Achilles at the Water's Edge
FORTUNE, FEAR, & FAVOR
Once upon a time, I was going to write an epic narrative poem. It began with Achilles on the beach, sitting by his tent, while he watched the waves curl along the shoreline and nursed his grievance. It was obviously based on the Iliad, but it would be about Viet Nam. And the sequel, which had the title Ithaca, would be about homecoming. It wasn’t my ambition that was mistaken, but the execution. I didn’t have the chops, for openers, and it wasn’t the most commercially viable idea. If you’re putting in the sweat equity, you want a return on the investment, something more like a movie deal than unsold copies from a vanity press.

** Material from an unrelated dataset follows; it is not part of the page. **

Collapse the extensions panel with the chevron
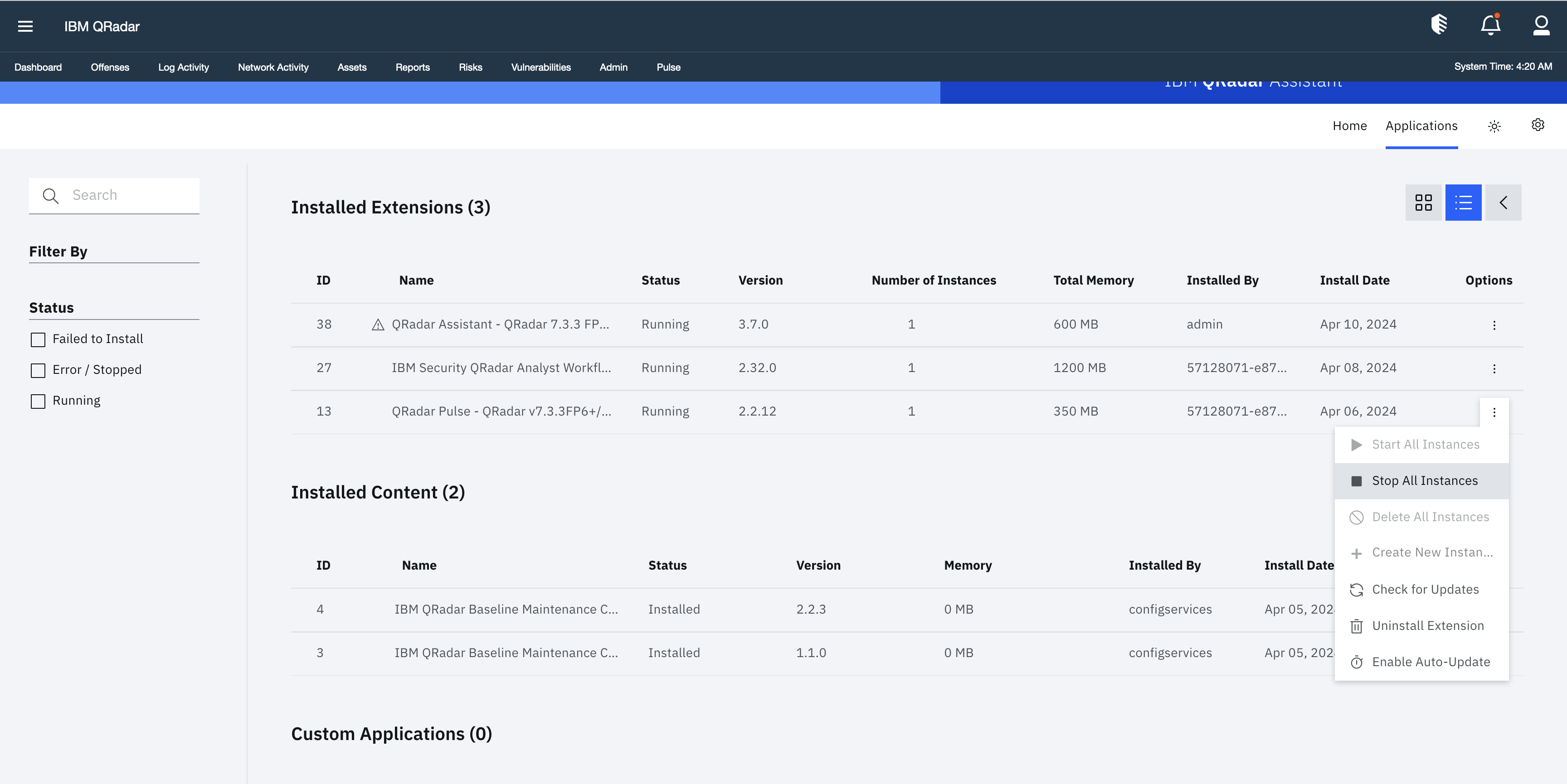 (x=1503, y=203)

In different hands, maybe. Don Winslow’s recent trilogy, beginning with City on Fire, is about a mob war reimagined as the fall of Troy, and parallels the Aeneid. So it can be done, no question. (I particularly liked the moment when Hector’s character is run over, but his body gets caught on the exhaust, and he’s dragged through the streets of Providence. IYKYK.)

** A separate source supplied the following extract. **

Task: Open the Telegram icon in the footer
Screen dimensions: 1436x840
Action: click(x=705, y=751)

A shudder in the lions engenders there
The broken wall, the burning roof and tower
And Agamemnon dead
Yeats, of course, “Leda and the Swan,” the fated collision, violent and frightening, the brute god indifferent to the outcome. War, notoriously, has unintended consequences. It’s said that no plan survives first contact with the enemy. And the curse on the House of Atreus descends to Agamemnon’s children, the son avenging his father’s murder but pursued by the Furies for his crime. There seems no end to the unraveling. We set great engines in motion, and they lure us to our destinies, already woven in the loom.
The choice offered Achilles is between living to a comfortable old age, and his name soon forgotten, or an early death, but undying fame. We know which fate he decides on. He is, perhaps, spared disillusion. In the darkness, just beyond the firelight, Ajax falls on his own sword, from shame, because he’s been denied the armor of Achilles. Are these Greeks of the Bronze Age somehow different in character, or virtue, from the people we hope we might be? Are we talking about honor, or aspiration, or is it simply performance, an overly dramatic self-regard?
There’s a theory that our consciousness is different in kind from the culture of Mycenaean Greece. They hear the voices of the deep; we prefer to think this is metaphor, or bipolar disorder. But it’s entirely reasonable to imagine the past as a foreign country, where we not only don’t speak the language, or understand the currency, we can’t reference a common myth, that explains our relationship to the physical world, because they inhabit other worlds - the unseen, the divine, the elemental, held at bay by magic.
We understand ourselves too quickly. Everything can be conditional, subject to mathematics and the laws of physics, human endeavor is quantifiable and transactional. We’re captive to animal basics, hunger, rescue from the cold, sexual release. We are earthbound. The heroes are a memory of men who contested with gods.